_GIVEN PASSAGE_:

------------------------------------------------------------------------

An FPR Symposium: Shop Class as Soul Craft, by Matthew Crawford
During the course of this entire week, FPR will devote its main pages to a symposium on the recent book Shop Class as Soul Craft by Matthew Crawford. The book has been widely discussed in the pages and on the airwaves of a number of major media outlets, and clearly has struck a chord with contemporary readers concerned about the trajectory of the modern American workplace away from knowing how to do things instead toward a dominant role of the kind of work done by what Robert Reich called “symbolic analysts.” Coming at a time of economic crisis, an increased interest (and necessity) of repairing our own stuff and growing our own food, and growing concern about the viability of an economic system based upon outsourcing and offshoring, the book is a timely reminder that certain kinds of work are always necessary, and further, that many of the manual trades possess an inherently integrative and purposive function that are often lacking in the sorts of deracinated jobs in many contemporary blue- and white-collar workplaces. It is a repudiation of much of the ideology that underlies modern globalization and elite and academic assumptions about the superiority of office work over hand craft.

------------------------------------------------------------------------

[Items from a dataset]
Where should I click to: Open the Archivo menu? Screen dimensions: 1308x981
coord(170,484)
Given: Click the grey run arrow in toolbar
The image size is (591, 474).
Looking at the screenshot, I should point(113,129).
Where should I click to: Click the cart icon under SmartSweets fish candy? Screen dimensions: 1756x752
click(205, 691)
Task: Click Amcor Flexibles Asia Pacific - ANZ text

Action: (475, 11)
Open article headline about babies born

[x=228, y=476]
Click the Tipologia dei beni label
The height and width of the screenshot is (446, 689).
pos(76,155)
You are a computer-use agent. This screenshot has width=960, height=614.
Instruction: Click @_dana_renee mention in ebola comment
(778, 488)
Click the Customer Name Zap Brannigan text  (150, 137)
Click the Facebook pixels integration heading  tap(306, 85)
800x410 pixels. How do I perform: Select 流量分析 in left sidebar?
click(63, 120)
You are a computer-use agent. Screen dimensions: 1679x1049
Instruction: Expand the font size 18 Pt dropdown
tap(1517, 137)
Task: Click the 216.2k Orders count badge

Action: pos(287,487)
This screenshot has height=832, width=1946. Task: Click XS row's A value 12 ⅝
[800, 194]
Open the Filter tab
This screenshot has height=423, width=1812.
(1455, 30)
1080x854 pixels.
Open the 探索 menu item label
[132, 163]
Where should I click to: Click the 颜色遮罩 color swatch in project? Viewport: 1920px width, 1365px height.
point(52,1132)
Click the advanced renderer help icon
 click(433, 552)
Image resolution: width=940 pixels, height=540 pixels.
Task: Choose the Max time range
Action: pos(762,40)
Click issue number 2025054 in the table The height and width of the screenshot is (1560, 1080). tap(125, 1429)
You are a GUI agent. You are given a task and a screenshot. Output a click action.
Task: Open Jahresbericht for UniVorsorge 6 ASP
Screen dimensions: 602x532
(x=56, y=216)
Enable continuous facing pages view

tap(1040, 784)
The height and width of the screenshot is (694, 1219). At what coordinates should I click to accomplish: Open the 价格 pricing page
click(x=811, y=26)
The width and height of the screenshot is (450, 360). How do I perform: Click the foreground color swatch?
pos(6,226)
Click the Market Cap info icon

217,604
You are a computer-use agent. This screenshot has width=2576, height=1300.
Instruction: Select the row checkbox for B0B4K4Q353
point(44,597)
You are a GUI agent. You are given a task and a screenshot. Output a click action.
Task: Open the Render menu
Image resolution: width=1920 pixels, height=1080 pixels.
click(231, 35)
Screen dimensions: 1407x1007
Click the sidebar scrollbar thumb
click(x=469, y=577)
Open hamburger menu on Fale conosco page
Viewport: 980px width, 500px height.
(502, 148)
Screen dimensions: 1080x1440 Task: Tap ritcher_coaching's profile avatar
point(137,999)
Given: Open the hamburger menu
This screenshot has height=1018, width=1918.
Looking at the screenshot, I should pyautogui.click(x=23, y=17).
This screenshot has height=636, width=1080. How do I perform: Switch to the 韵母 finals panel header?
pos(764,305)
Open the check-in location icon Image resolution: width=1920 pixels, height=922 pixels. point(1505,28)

------------------------------------------------------------------------

_TASK REQUIREMENTS_:
Resume the symposium announcement on Shop Class as Soul Craft, picking up after its final sentence. The data bear no relation to the symposium announcement.

_RESPONSE TO THIS TASK_:
In the book, Matt Crawford argues on behalf of the virtues of crafts – those forms of work that require skill of hands, a storehouse of knowledge and experience, patience, improvisational ability, and creativity. His book is a seering indictment of the alienation and deforming nature of much of what constitutes modern work, whether those “manual” jobs that tend to be modeled on mass-production models of assembly line, or “brain” work that more often than not results in workplaces that resemble “The Office” or “Dilbert.” He argues fiercely against the notion that there ought to be a conceptual separation between “manual” and “mental” work, noting that the crafts require a high degree of thought and creativity. The book argues for a reconsideration of many modern assumptions about the superiority of certain kinds of educational tracks and life paths, and ably points out that many modern office jobs are just as intellectually deadening as the assembly line jobs that once required 93 job offers for every one position being filled. There was a time when men and women had a sense of the dignity of work that most people refused to remain in a job that degraded and alienated its holder. Now, Crawford suggests, many regard such work (especially its white collar iterations) as a badge of success.
Matt brings a great deal of personal authority and experience to the basic argument of his book: he grew up working as an electrician and currently owns a motorcycle repair shop in Richmond, VA, but also holds a Ph.D. in political philosophy from the University of Chicago and a fellowship in the Institute for Advanced Studies in Culture at the University of Virginia. In this book he brings together the two worlds that are often sundered by a modern form of Gnosticism, the privileging of the work of mind over the work of hands. The book is highly readable – an appealing combination of serious philosophical reflection and often uproarious personal anecdotes. For those readers who have not yet read the book, but are interested in learning more of its basic argument in the course of reading the various assessments of the book on offer here this week, we recommend (in addition to reading the book itself) this early version of the book’s argument - an essay that first appeared in the fine journal The New Atlantis – and this excerpt from the book that appeared in the pages of the New York Times Magazine.
I hope readers will enjoy a week of sustained attention to a single book – and we’ll return to “our regular programming” next week.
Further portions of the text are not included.